Note that retweets are not reflected in the conversational structure we consider using RST, since the retweeting account does not itself make a statement. This could be modified by assigning multiple authors to a retweeted statement, but this is misleading given that, as the standard disclaimer notes, retweets are not endorsements.
Research Approach
The purpose of this analysis is to indicate whether the organizations were involved in 1-way (broadcast-type) communication, whether they replied but did not engage, or whether there was the type of more intensive communication that social media allow. In the cases in which there was communication, we wish to understand the form of that conversation.
The analysis performed in this paper focuses on conversation and does not involve content analysis. While traditional content analyses are valuable, such methods struggle to capture context and interaction. Reference Smith and Gallicano30 In contrast, our approach is particularly appropriate for understanding whether and how organizations engaged with the public, especially given large and massive multi-user data sets.

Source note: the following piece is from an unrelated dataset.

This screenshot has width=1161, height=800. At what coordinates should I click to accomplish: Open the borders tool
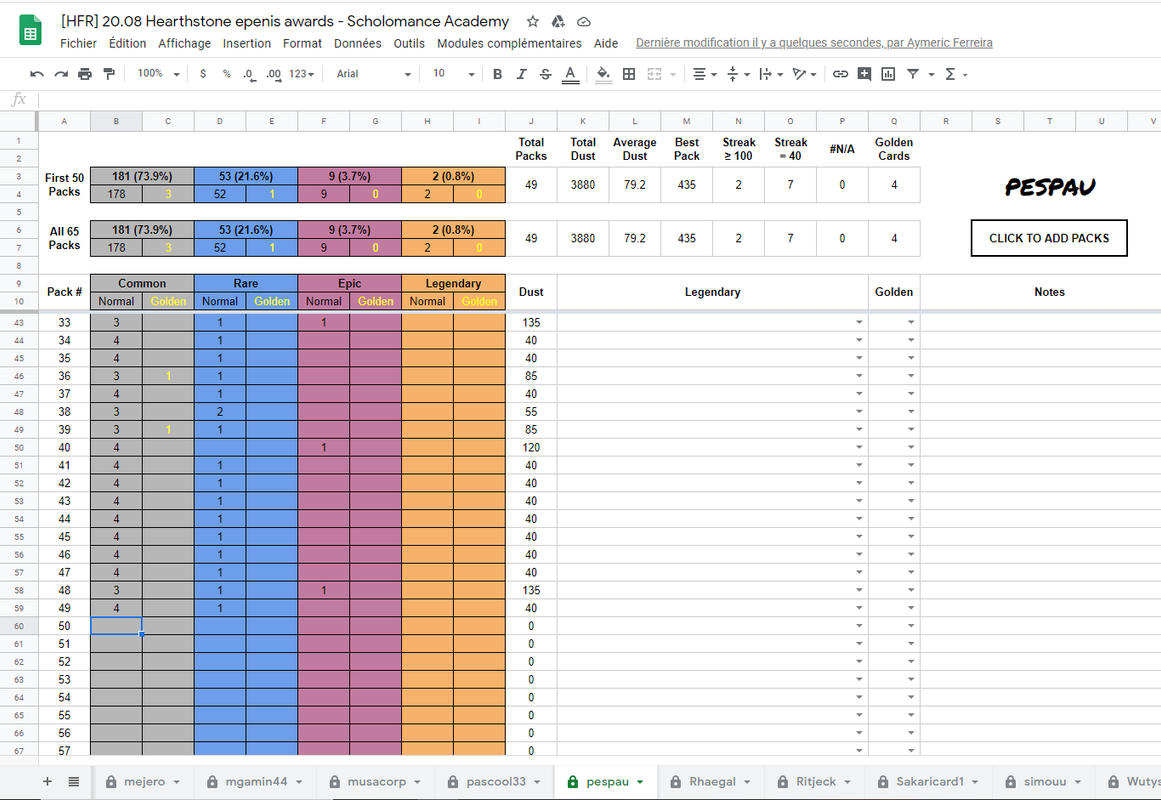coord(629,74)
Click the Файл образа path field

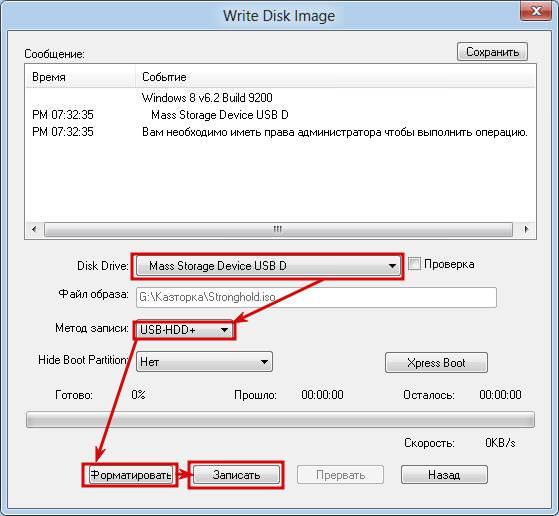[316, 297]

In the first stage, we defined engagement. The term is used differently in public health, in risk communication, and in social media. In public health, engagement can mean participation in an intervention or interacting with health providers. In social media, it is interaction with the content with the user interface – expanding the tweet, liking it, retweeting, or replying. But Smith and Gallicano Reference Smith and Gallicano30 point out the critical difference between interaction with content, mental engagement with the topic, and having an interactive discussion that is critical for risk communication. We are focused on this last form of engagement, which we call conversation. Unfortunately, typical metrics, such as likes and retweets, measure success at broadcasting, and are indications of “reach an agreement” rather than indicating engagement relevant for risk communication, that is, conversation.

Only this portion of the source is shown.